Here’s something that might sound strange. Today, while playing the retro puzzle game “Mushroom Man” — a great throwback to “Chip’s Challenge” — I noticed how similar one of the levels was to solving a programming contest question. In level 113 “Don’t Drink the Water,” there is a large number of water tiles and only a limited amount of oxygen available to cross those tiles. At one point, I found myself on a spot where all paths left me exactly 1 oxygen short. Eventually, I needed to work backwards, counting the tiles to look for a solution. The shape of the level — a 10×10 grid with the goal in the corner — reminded me a lot of a dynamic programming solution where you would fill in a 2D integer array.
The origin of the term dynamic programming has very little to do with writing code. It was first coined by Richard Bellman in the 1950s, a time when computer programming was an esoteric activity practiced by so few people as to not even merit a name. Back then programming meant “planning,” and “dynamic programming” was conceived to optimally plan multistage processes.
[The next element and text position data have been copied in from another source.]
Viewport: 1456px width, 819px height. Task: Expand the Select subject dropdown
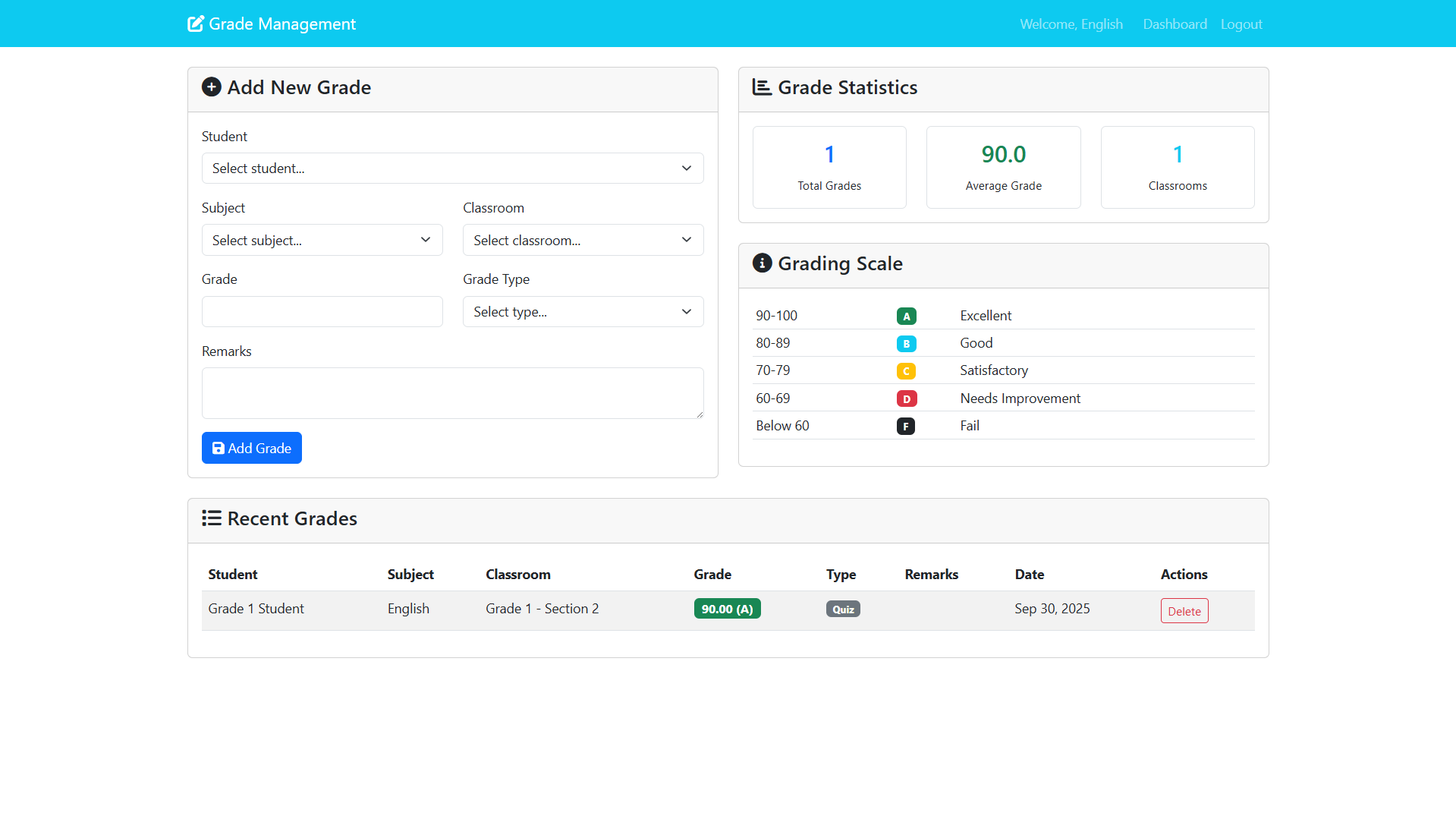[322, 241]
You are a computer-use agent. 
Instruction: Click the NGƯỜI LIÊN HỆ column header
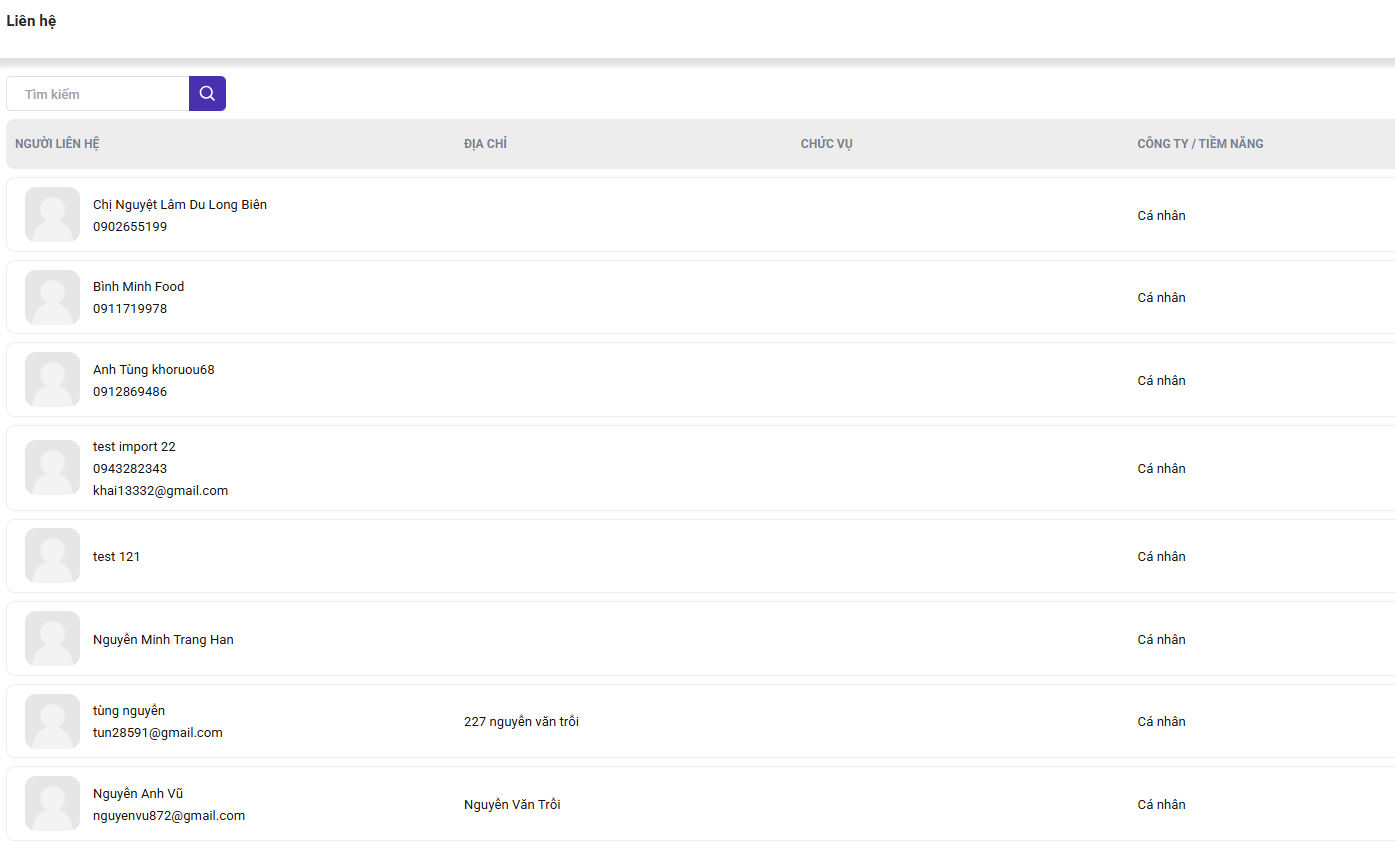(57, 144)
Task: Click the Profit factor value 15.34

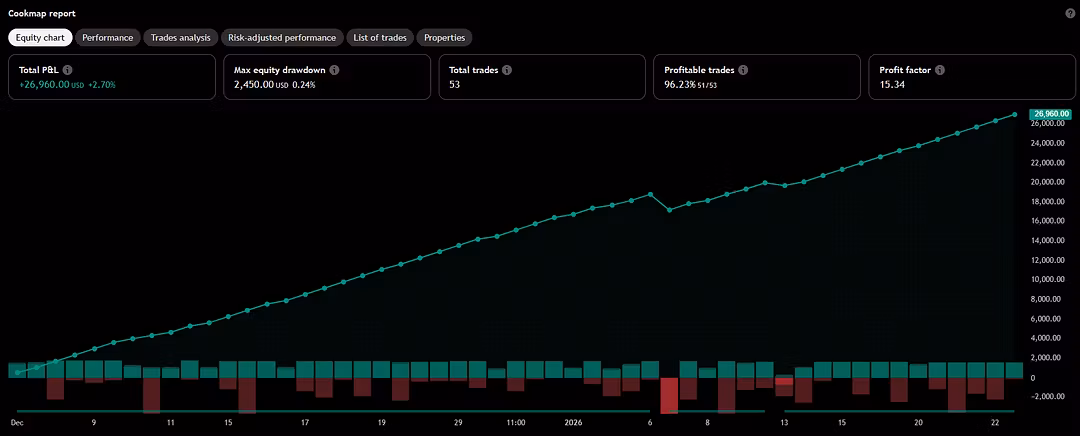Action: pyautogui.click(x=892, y=85)
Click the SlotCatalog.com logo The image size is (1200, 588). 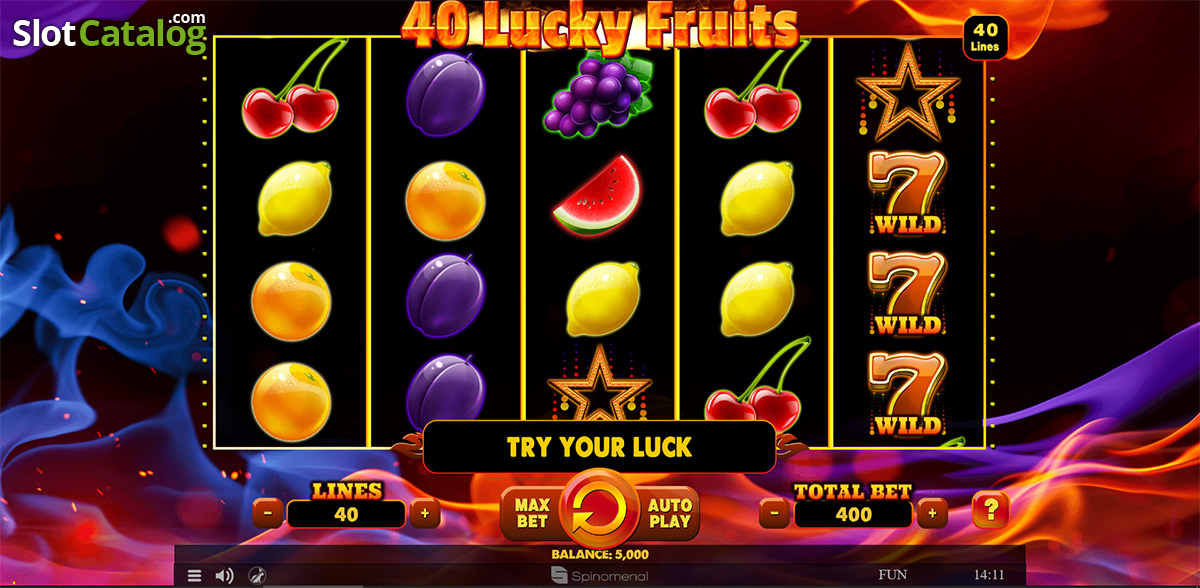click(x=110, y=33)
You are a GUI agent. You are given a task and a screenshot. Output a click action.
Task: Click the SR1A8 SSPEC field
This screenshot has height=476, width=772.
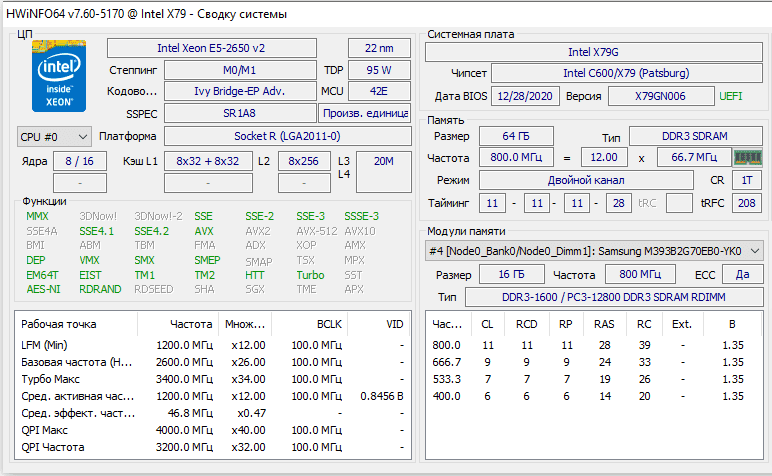(x=239, y=113)
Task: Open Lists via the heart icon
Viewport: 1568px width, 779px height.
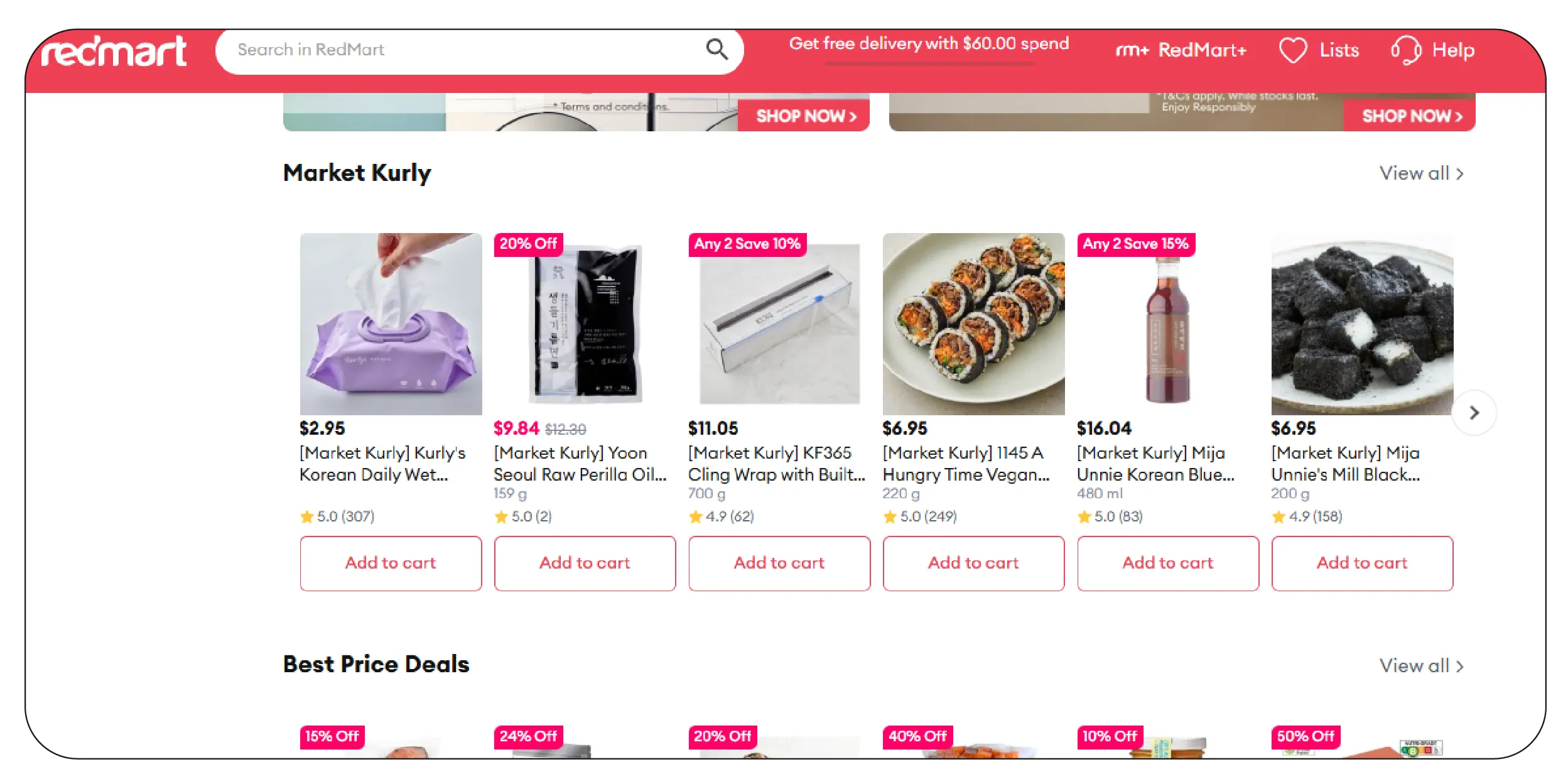Action: [1292, 50]
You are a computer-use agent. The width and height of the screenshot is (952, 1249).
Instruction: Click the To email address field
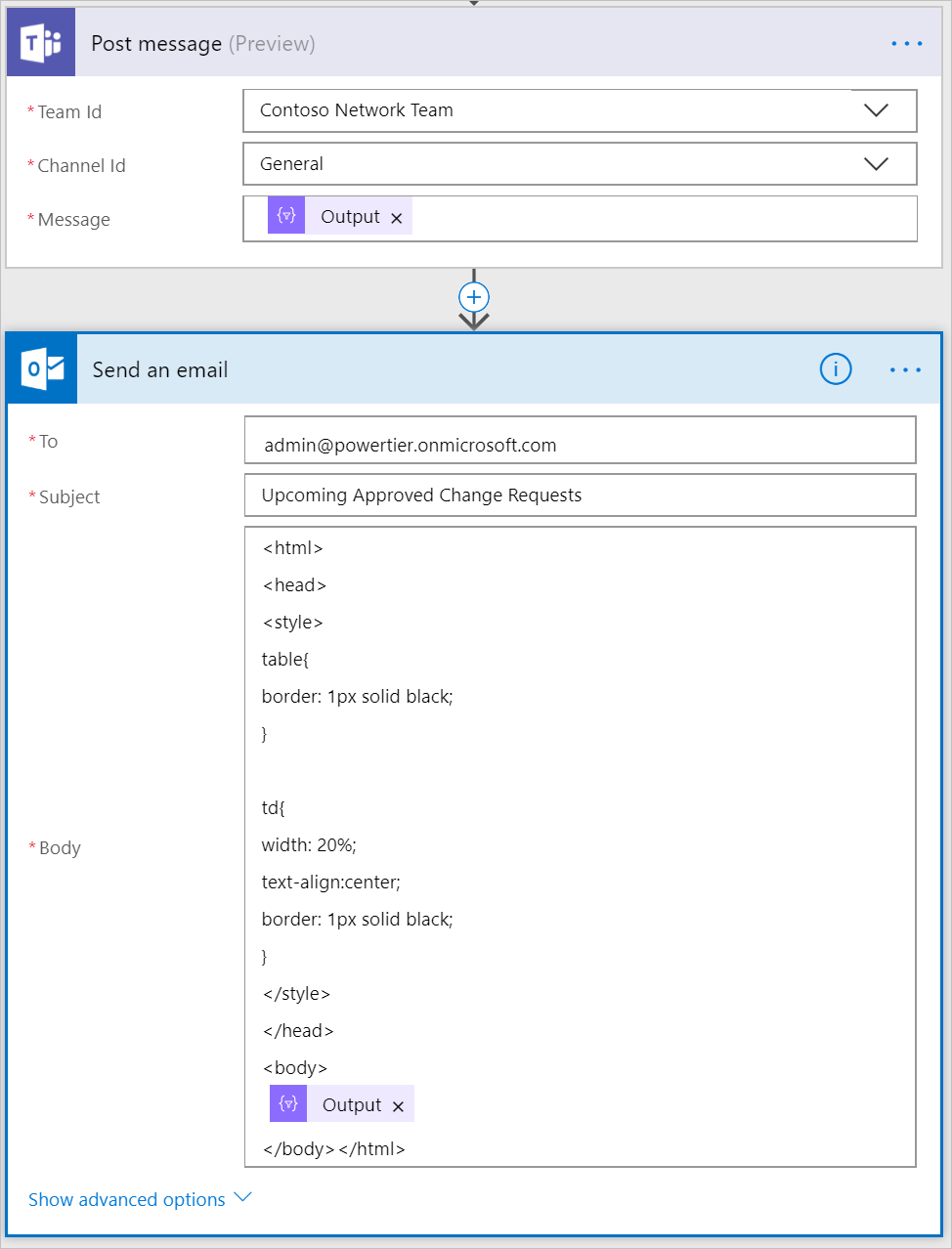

Dynamic programming is about breaking a large problem into sub-problems, and using those sub-solutions to find the large solution. While you could write a DP solution recursively, it’s usually much more efficient to start with the smallest problem, and iteratively build up to the large one. A lot of the classic examples, such as the longest subsequence problem, can be solved by building a 2-dimensional table. For that reason, I like to think of DP algorithms as table-building.